» **OPDRACHTEN**:
1. Vertaal deze zin uit het fragment over de winstmarges in het aannemersbedrijf naar het Engels: "Variant 2 gaat uit van een bruto winstmarge van 5 % op zowel arbeid als materiaal en 18,5 uur uitvoerend werk per week in het aannemersbedrijf."
2. Zet de regels van de records om in een Markdown-tabel met de kolommen Nummer en Regel. Begin bij de eerste regel van de records en ga door tot en met de regel met "point(900,315)". Laat lege regels en de afbeeldingen weg.

--- PAGINAFRAGMENT ---

In de beschouwing in paragraaf 5 is een serie schattingen uitgevoerd om te verkennen hoe de marges op materiaal en arbeid samenhangen met de door de heer [eiser] gehanteerde uurtarieven en gewerkte uren in het aannemersbedrijf. Aansluiting zoekend bij de conclusie in het Vonnis van 3 april 2013 dat de heer [eiser] een resterende arbeidscapaciteit van 45 % heeft op een werkweek als aannemer van 42 uren en de bedrijfsuitkomsten over de gehele periode 2002-2012, geven de uitkomsten in onderstaande tabel een redelijke benadering van de marges die aansluiten op de uitkomsten in de resultatenrekeningen:
Brutowinsten per uur Variant 1 Variant 2 Variant 3
Arbeidsloon per uur 41,00 100% 41,00 100%
Marge materiaal per uur 2,68 6,5% 0,00 0%
Marge op arbeid per uur 0,00 0% 1,91 4,7%
Totaal bruto winst per uur 43,68 42,91
Variant 1 in deze tabel gaat uit van een gerealiseerde bruto winstmarge op materiaal van 10%, geen marge op arbeid en 18,2 uren uitvoerend werk in het aannemersbedrijf voor de heer [eiser]
Variant 2 gaat uit van een bruto winstmarge van 5 % op zowel arbeid als materiaal en 18,5 uur uitvoerend werk per week in het aannemersbedrijf.

--- TE GEBRUIKEN GEGEVENS ---

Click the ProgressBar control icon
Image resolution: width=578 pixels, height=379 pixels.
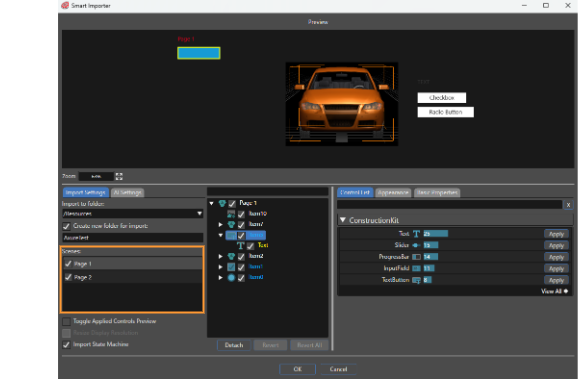click(416, 257)
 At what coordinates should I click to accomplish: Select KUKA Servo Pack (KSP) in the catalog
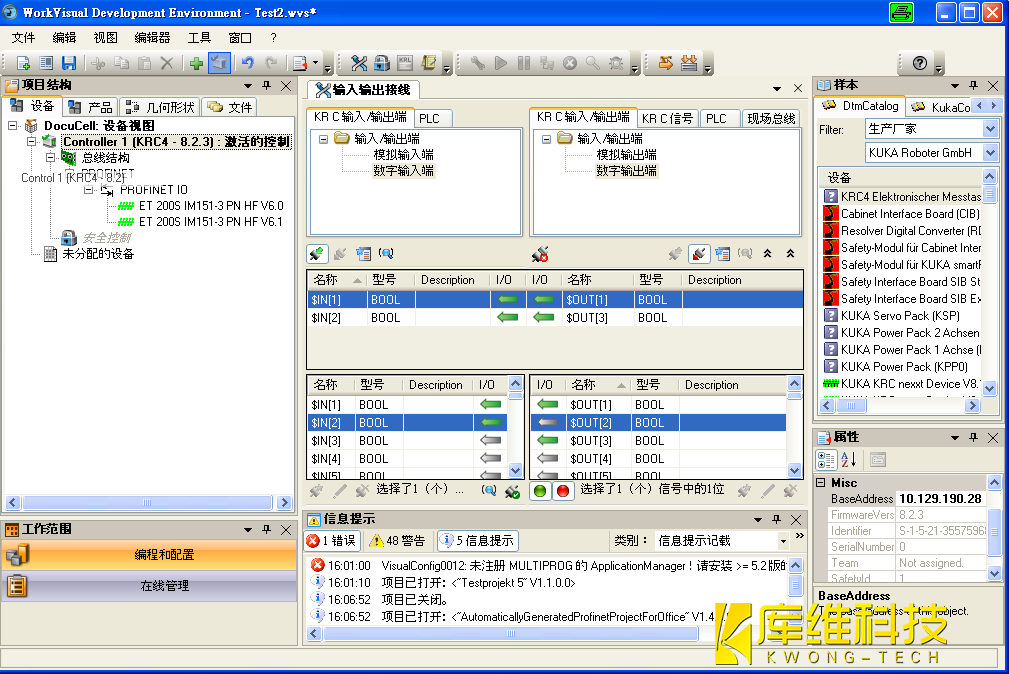point(900,315)
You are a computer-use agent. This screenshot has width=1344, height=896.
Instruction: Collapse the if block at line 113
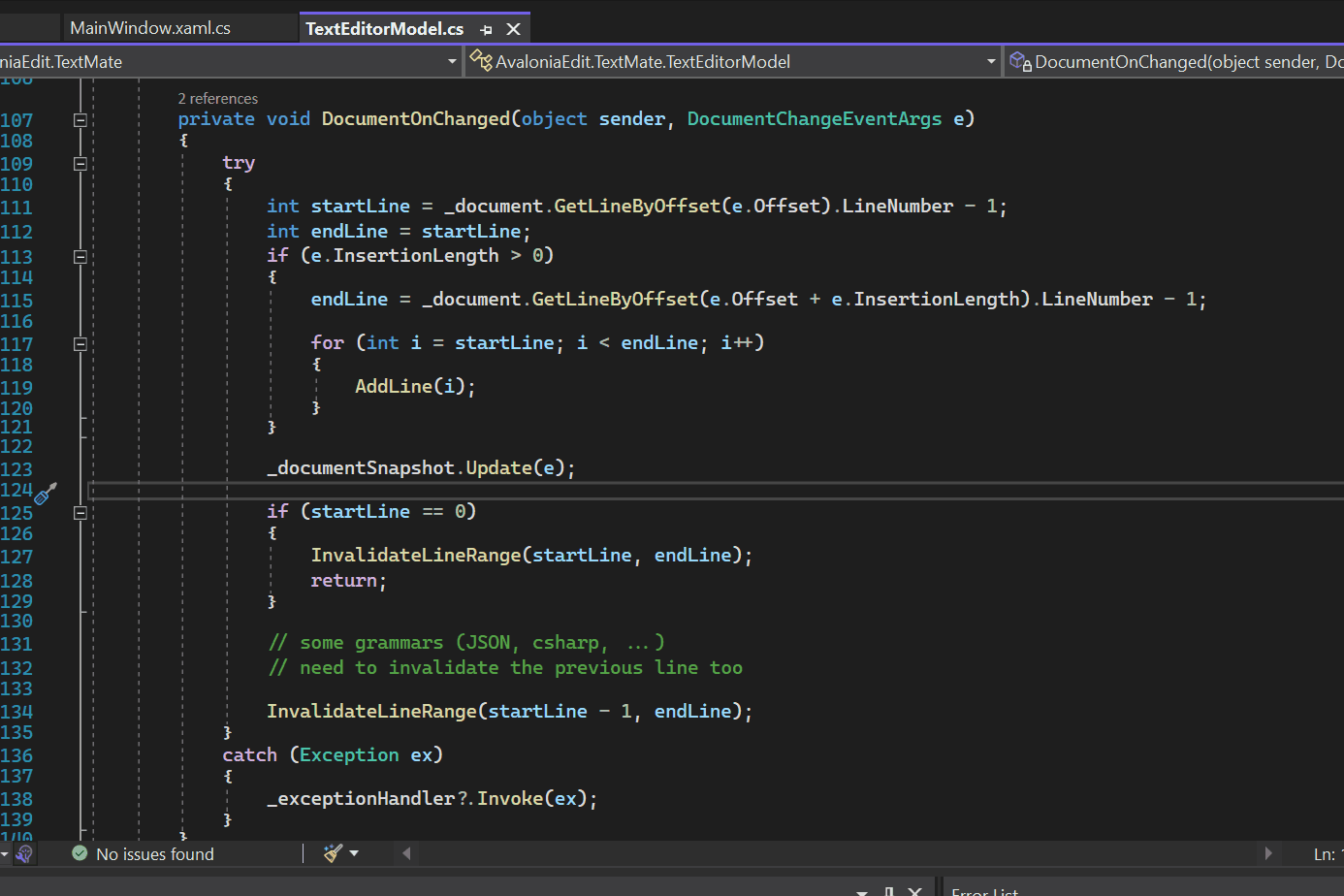pyautogui.click(x=80, y=256)
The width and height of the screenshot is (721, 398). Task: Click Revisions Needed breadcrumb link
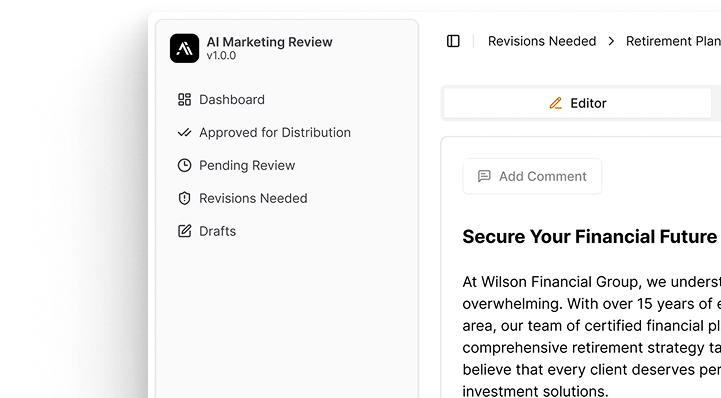pyautogui.click(x=542, y=41)
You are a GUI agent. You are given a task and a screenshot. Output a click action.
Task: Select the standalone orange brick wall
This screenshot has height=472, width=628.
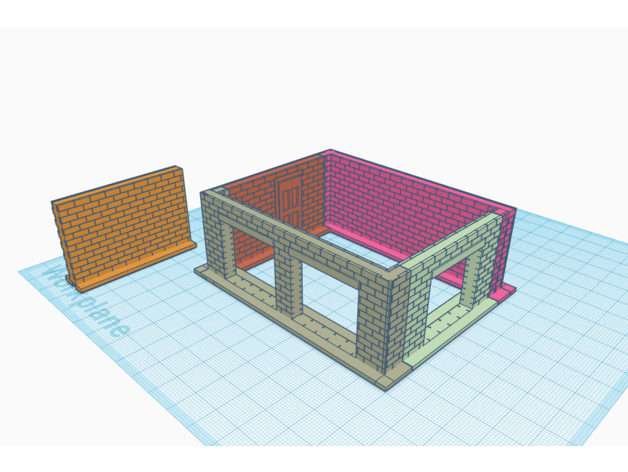coord(120,225)
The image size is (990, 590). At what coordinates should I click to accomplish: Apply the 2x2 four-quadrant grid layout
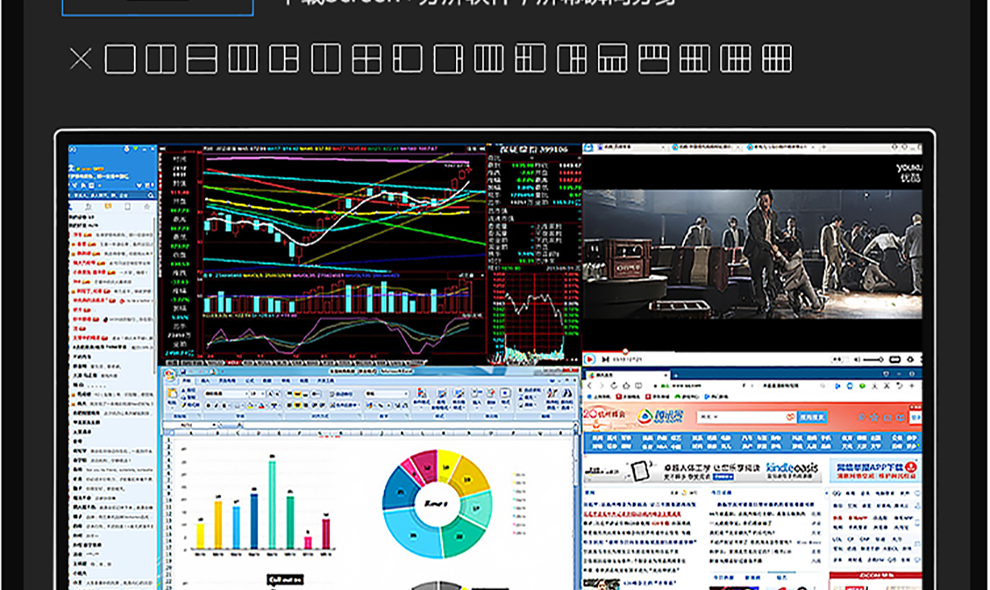coord(367,59)
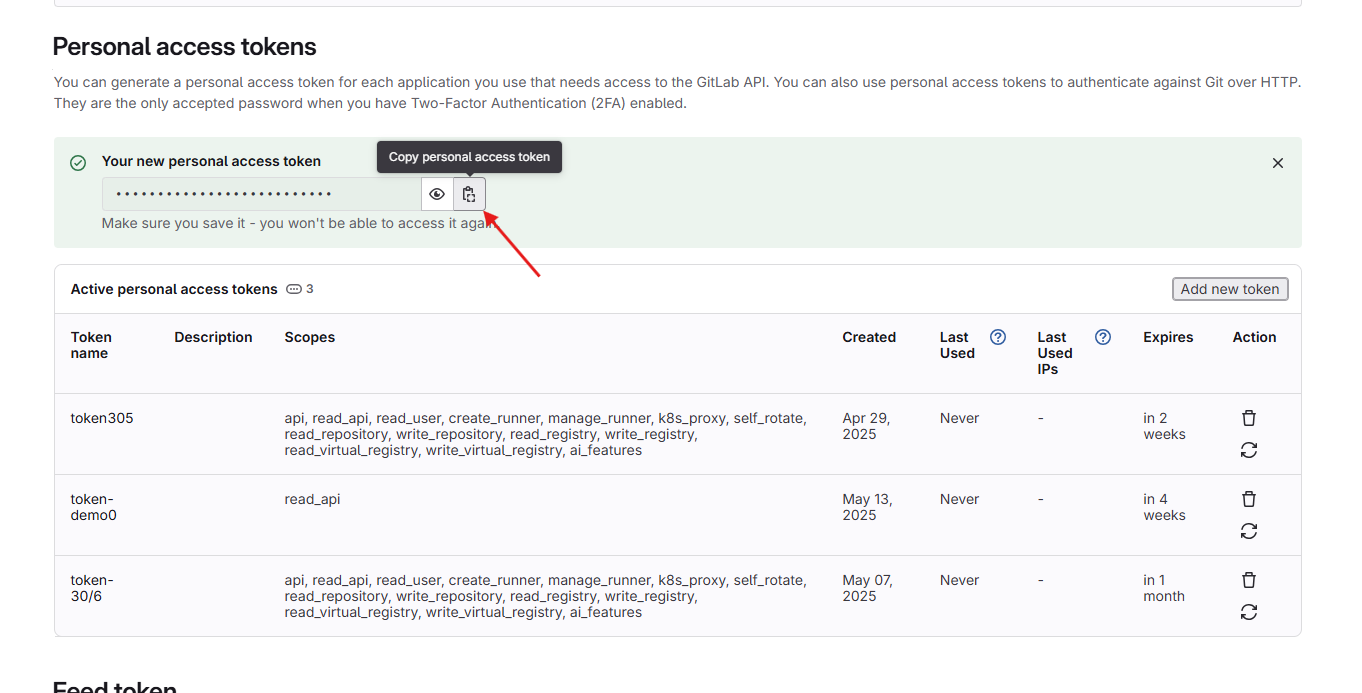This screenshot has width=1362, height=693.
Task: Click the green success check icon
Action: tap(78, 163)
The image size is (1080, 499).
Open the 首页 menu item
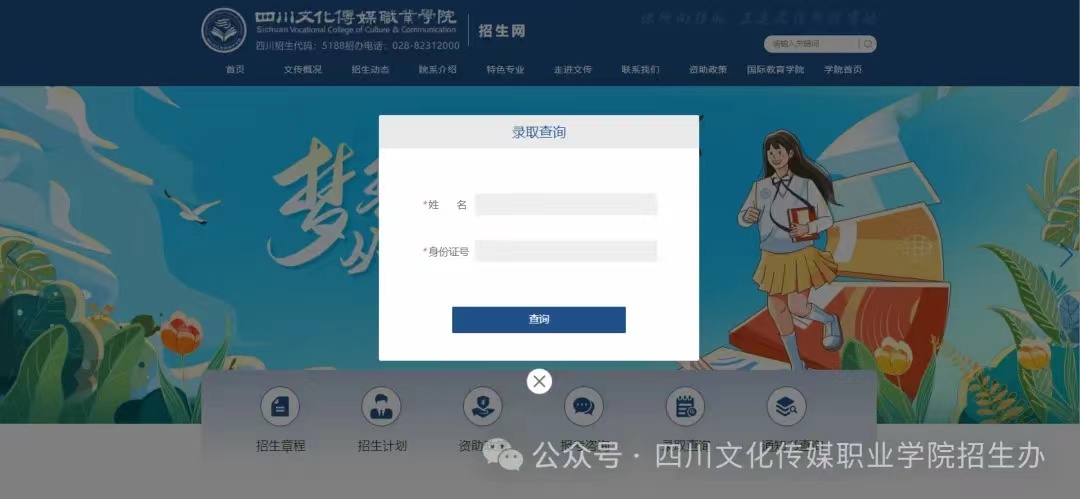point(235,70)
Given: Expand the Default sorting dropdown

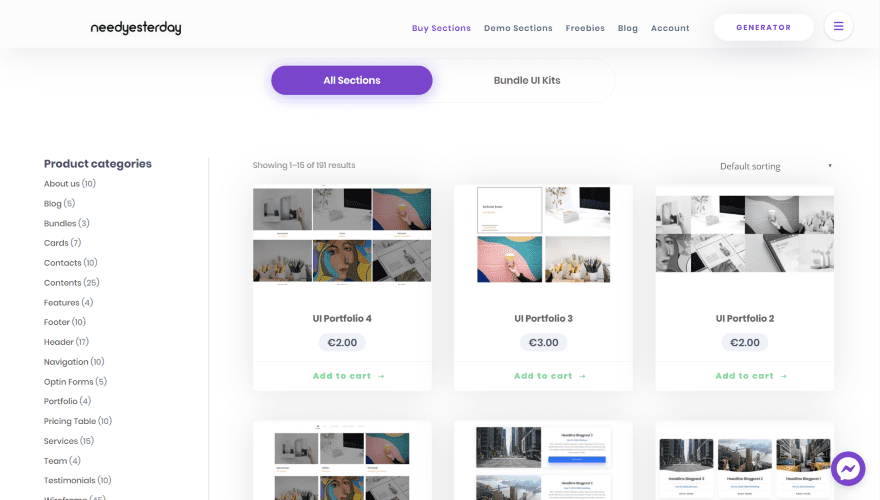Looking at the screenshot, I should coord(775,166).
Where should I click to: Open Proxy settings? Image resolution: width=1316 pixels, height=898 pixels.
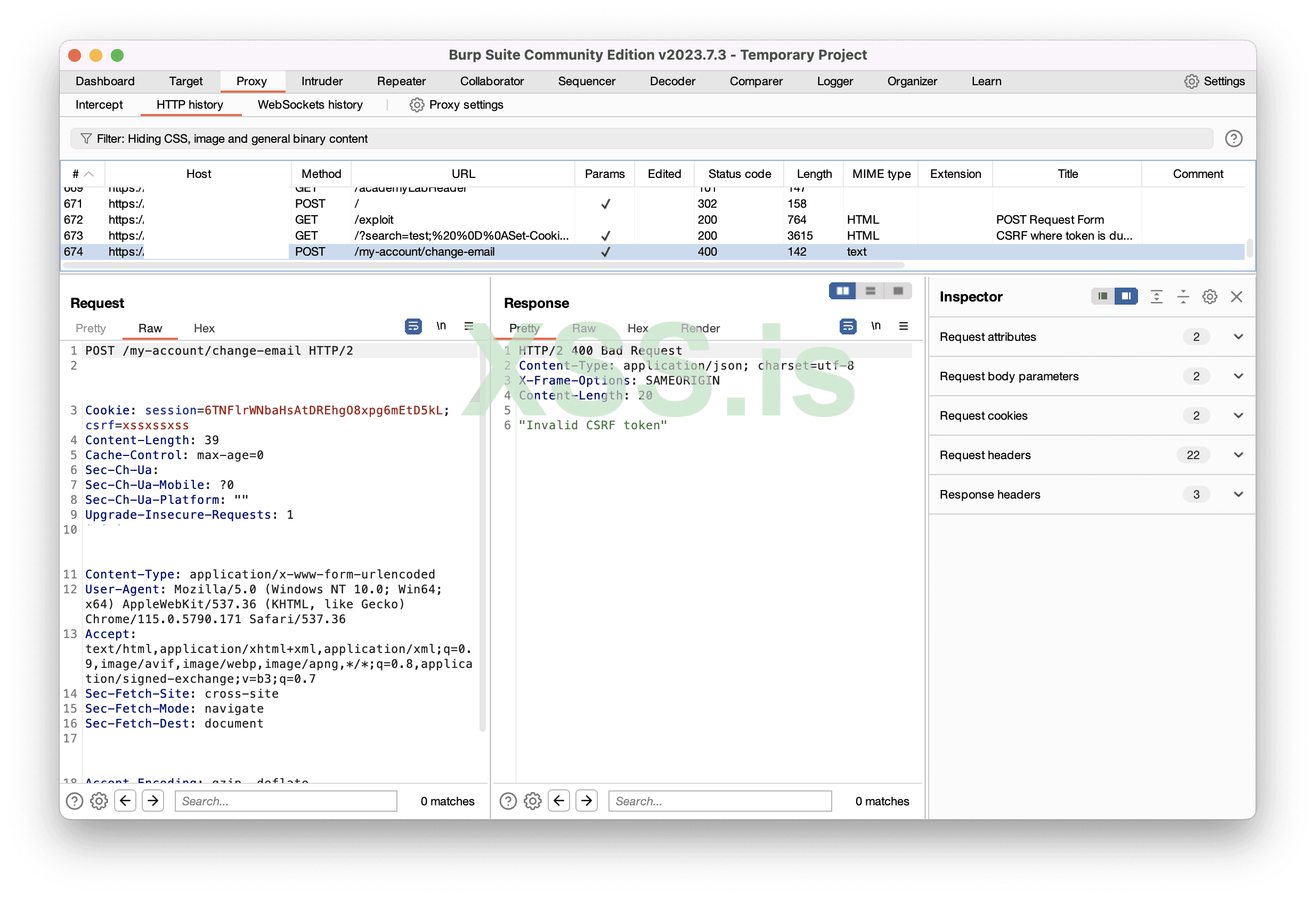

---

» **ANTWOORDEN**:
1. Variant 2 assumes a gross profit margin of 5% on both labor and materials and 18.5 hours of operational work per week in the contracting business.

2.
| Nummer | Regel |
|---|---|
| 1 | Click the ProgressBar control icon |
| 2 | Image resolution: width=578 pixels, height=379 pixels. |
| 3 | click(416, 257) |
| 4 |  At what coordinates should I click to accomplish: Select KUKA Servo Pack (KSP) in the catalog |
| 5 | point(900,315) |